Occupation at the end of year 2017 was obtained from the registers of Statistics Finland. We classified the occupations using the Finnish version of the ISCO-08 classification [30], which consists of five hierarchical levels. We studied the differences between all occupational classes at the 1-digit level. Furthermore, to gain a more profound understanding of the occupational differences, we examined the 20 largest occupations at the 2-digit level. The classification of the 20 largest occupations was made separately for men and women. The 20 largest occupations covered 87% of employed men in the study population and 95% of women, respectively. The rest of the occupations were grouped together (results not shown).

Covariates

We controlled for sociodemographic factors and two indicators of health status, which, according to earlier studies [31], may influence the use of health services. The sociodemographic factors were age, education, income and marital status. Age at the end of year 2017 was categorized into five-year age groups. Education was based on the highest completed degree or certificate. Those with primary level have completed up to 9 years of education, those with secondary education 11–12 years, and those with tertiary education at least 13 years. Income was measured as personal taxable income during the year 2017 (gross earned income, benefit income and income from capital combined, before taxes). It was classified into quartiles, separately for men and women. Marital status was classified into married, never married and separated/widowed. Income was retrieved from the registers of the Finnish Tax Administration, the other sociodemographic factors from Statistics Finland.

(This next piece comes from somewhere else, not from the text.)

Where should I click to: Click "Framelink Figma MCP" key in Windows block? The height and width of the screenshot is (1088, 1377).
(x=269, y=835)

We measured health status through two variables available in the registers: the special reimbursement entitlements for medicine expenses and by sickness absence in 2017. The entitlements to special reimbursement for medicine expenses are available for medicines used in the treatment of severe and long-term diseases, and the information is often used as a proxy of chronic diseases [32]. Persons were classified as having at least one chronic disease if they had any entitlements in 2017. Sickness absence was measured by sickness allowance recipiency. It is available after completing a 10-day waiting period and requires a medical certificate. We added up the sickness allowance days in 2017 and categorized them into 0, 1–60 and 61–365 days. The information was obtained from the register of the Social Insurance Institution of Finland.

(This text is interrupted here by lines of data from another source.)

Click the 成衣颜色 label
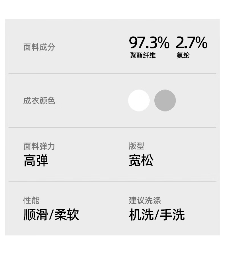This screenshot has width=225, height=254. (39, 101)
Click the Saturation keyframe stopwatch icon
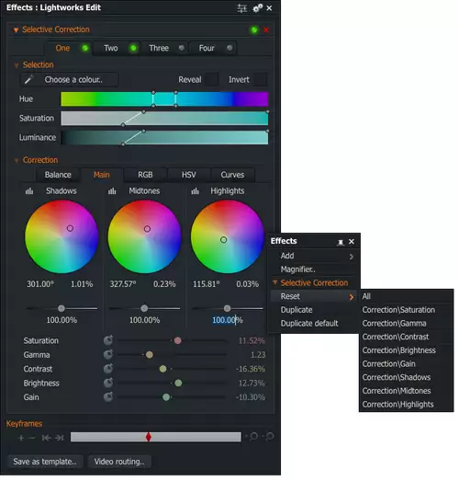Viewport: 459px width, 481px height. point(108,340)
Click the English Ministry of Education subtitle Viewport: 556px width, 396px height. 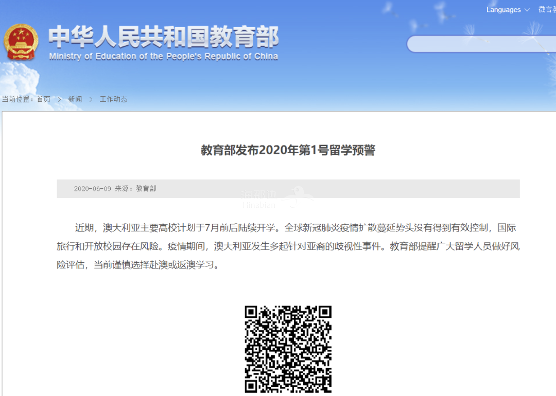pos(163,57)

The distributions of the sociodemographic factors and measures of health status used in this study by occupational groups (1-digit level) and occupations (2-digit level) are presented in Table 1 for men and in Table 2 for women. Supplementary Table 1 shows the average number of outpatient care visits and the proportion of persons using inpatient care services according to the covariates. 

Table 1 The distribution of sociodemographic factors and proxies for health status by occupational group and occupation among male employees
Table 2 The distribution of sociodemographic factors and proxies for health status by occupational group and occupation among female employees

Statistical methods

We used StataSE version 14 for analysis [33]. First, we calculated means for all outpatient care visits and the percentage of persons who had used inpatient care services by occupational groups (1-digit level) and by 20 more detailed occupations (2-digit level).

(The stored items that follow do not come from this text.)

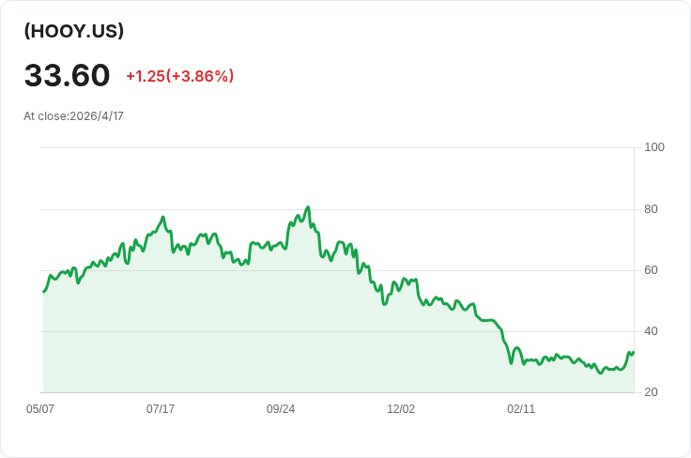Select the 05/07 date on the x-axis

(x=40, y=409)
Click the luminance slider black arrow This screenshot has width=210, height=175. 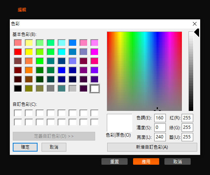[197, 33]
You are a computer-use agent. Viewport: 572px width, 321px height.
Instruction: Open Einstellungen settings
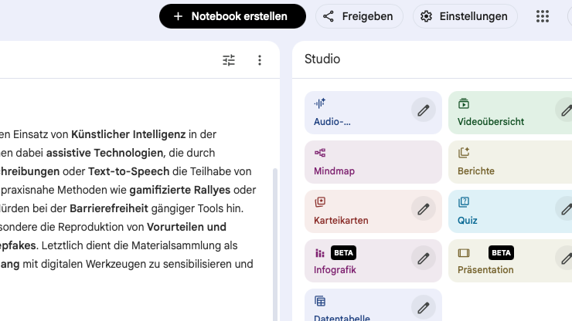[x=465, y=16]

Second, we used multivariate modelling to study whether the differences between occupational groups and occupations could be explained by sociodemographic factors and health status. We used multivariate modelling to estimate the gross (unadjusted) and net (adjusted) associations of occupation with health care services use. For this purpose, several models were run, each including different sets of variables. In model 1, only occupation and age were included. Next, we added sociodemographic factors (education, income and marital status) and measures for health status (special reimbursement entitlements for medicines and sickness absence) separately in models 2 and 3. In model 4 we controlled for all covariates simultaneously.

The models were run for both outcomes and with both the broader and more detailed occupational classifications, separately for men and women. We first included the categorized occupation variables in the regression models and then used the contrast command in Stata in order to recalculate the results as comparisons against the grand mean, i.e. all employees in the model [34, 35]. This procedure was chosen as no occupational class would have been a natural choice for a comparison group. Furthermore, we used two overlapping occupational classifications and we wanted to use a common reference point for them. Using the grand mean as a reference serves this purpose well.

The average number of visits to doctors or nurses in outpatient care services was modelled with negative binomial regression models; thus, the results are shown as incidence rate ratios (IRR). The method can be used for over-dispersed count data, when the conditional variance exceeds the conditional mean [36, 37]. The minimum and maximum values of the number of outpatient visits in the occupational classes are shown in Supplementary table 2. The use of inpatient care services was modelled with logistic regression models, and the results are shown as odds ratios (OR). The statistical significance of the estimates was assessed with 95% confidence intervals. As explained above, the estimates and their confidence intervals are presented in comparison to all employed men or women in the data set, respectively.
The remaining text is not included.